■ **Task directions**
The lines to reproduce from the material below are those from the one containing "[Как проверить участок" through the one containing "Бухучет и налоги (89, 104)", both included; write them out exactly and add nothing.

■ **Data shown**

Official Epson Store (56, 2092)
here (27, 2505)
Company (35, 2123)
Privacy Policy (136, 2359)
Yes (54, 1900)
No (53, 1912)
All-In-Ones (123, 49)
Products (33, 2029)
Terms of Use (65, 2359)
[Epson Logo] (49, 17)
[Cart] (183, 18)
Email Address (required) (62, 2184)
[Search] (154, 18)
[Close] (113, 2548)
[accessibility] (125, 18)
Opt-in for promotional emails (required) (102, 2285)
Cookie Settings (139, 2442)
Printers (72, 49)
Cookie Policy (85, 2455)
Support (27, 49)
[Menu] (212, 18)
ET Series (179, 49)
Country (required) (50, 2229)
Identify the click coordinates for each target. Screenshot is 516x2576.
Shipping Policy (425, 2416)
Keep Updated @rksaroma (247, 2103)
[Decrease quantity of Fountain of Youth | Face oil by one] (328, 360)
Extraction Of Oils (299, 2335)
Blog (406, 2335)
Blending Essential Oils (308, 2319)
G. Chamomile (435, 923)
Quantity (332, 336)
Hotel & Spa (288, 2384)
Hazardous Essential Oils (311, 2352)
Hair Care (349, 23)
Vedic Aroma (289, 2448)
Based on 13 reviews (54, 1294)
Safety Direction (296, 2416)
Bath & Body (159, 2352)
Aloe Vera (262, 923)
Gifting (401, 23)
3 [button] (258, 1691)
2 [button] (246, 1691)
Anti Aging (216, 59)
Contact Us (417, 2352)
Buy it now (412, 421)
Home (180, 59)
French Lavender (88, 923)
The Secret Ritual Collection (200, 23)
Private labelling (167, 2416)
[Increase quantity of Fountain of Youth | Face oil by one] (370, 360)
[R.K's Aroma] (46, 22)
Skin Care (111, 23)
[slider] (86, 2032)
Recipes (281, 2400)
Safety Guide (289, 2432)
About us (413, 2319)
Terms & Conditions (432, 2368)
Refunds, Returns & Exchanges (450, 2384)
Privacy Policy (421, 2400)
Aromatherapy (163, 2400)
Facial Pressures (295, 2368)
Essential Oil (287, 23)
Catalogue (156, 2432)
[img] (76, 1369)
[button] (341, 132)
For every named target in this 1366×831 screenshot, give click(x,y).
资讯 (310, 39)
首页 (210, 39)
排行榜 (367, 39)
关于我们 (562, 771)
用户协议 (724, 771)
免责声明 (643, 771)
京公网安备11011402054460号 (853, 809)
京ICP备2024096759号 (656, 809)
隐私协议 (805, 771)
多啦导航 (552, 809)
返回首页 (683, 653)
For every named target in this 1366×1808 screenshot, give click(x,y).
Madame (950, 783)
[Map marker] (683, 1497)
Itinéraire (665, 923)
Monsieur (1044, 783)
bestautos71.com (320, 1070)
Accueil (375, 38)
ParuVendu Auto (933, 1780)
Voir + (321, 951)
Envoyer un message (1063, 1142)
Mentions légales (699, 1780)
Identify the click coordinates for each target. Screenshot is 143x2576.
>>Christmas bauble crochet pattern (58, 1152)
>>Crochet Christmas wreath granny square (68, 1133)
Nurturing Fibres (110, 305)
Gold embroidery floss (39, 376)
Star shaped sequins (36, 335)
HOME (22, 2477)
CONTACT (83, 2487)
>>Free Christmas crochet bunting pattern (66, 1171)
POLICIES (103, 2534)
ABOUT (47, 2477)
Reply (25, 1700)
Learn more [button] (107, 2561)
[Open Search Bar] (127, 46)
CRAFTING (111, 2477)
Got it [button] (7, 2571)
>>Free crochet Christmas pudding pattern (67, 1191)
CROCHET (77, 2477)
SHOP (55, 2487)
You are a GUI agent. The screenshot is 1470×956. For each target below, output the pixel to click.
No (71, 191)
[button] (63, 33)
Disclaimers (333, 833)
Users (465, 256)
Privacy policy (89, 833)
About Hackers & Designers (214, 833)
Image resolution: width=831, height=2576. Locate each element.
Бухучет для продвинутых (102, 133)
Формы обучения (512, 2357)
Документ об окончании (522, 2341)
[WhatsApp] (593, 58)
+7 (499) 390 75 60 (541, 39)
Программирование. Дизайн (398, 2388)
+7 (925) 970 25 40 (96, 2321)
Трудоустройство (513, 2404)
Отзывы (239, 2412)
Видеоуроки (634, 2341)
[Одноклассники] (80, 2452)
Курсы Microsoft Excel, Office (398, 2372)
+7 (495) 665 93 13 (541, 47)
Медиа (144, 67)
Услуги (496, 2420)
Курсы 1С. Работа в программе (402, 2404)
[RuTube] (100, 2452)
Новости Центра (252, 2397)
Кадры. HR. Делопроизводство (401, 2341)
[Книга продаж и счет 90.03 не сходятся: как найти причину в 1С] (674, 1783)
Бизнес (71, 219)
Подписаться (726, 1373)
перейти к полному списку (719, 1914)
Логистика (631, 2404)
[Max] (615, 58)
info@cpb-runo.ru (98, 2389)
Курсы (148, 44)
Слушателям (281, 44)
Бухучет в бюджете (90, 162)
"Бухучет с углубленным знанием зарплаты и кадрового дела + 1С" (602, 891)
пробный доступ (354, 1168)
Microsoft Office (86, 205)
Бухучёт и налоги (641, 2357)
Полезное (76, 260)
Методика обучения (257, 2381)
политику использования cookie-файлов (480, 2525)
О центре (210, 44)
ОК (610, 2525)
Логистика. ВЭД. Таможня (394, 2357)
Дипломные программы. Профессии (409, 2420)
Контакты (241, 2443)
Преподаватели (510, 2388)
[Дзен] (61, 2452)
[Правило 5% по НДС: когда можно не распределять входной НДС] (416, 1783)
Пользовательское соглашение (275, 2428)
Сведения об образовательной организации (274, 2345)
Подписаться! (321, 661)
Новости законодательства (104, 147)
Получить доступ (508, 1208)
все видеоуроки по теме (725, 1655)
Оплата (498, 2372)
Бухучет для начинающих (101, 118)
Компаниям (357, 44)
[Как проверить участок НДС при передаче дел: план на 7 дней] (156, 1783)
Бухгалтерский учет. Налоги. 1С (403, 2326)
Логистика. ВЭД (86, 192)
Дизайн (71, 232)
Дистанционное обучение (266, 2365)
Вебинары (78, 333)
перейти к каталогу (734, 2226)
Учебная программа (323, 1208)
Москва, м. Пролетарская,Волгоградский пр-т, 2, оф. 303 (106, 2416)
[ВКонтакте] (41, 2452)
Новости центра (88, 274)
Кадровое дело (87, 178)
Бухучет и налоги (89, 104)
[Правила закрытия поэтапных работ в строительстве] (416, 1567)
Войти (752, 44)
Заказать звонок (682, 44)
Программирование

■ **Response area**
[Как проверить участок НДС при передаче дел: план на 7 дней] (156, 1783)
Бухгалтерский учет. Налоги. 1С (403, 2326)
Логистика. ВЭД (86, 192)
Дизайн (71, 232)
Дистанционное обучение (266, 2365)
Вебинары (78, 333)
перейти к каталогу (734, 2226)
Учебная программа (323, 1208)
Москва, м. Пролетарская,Волгоградский пр-т, 2, оф. 303 (106, 2416)
[ВКонтакте] (41, 2452)
Новости центра (88, 274)
Кадровое дело (87, 178)
Бухучет и налоги (89, 104)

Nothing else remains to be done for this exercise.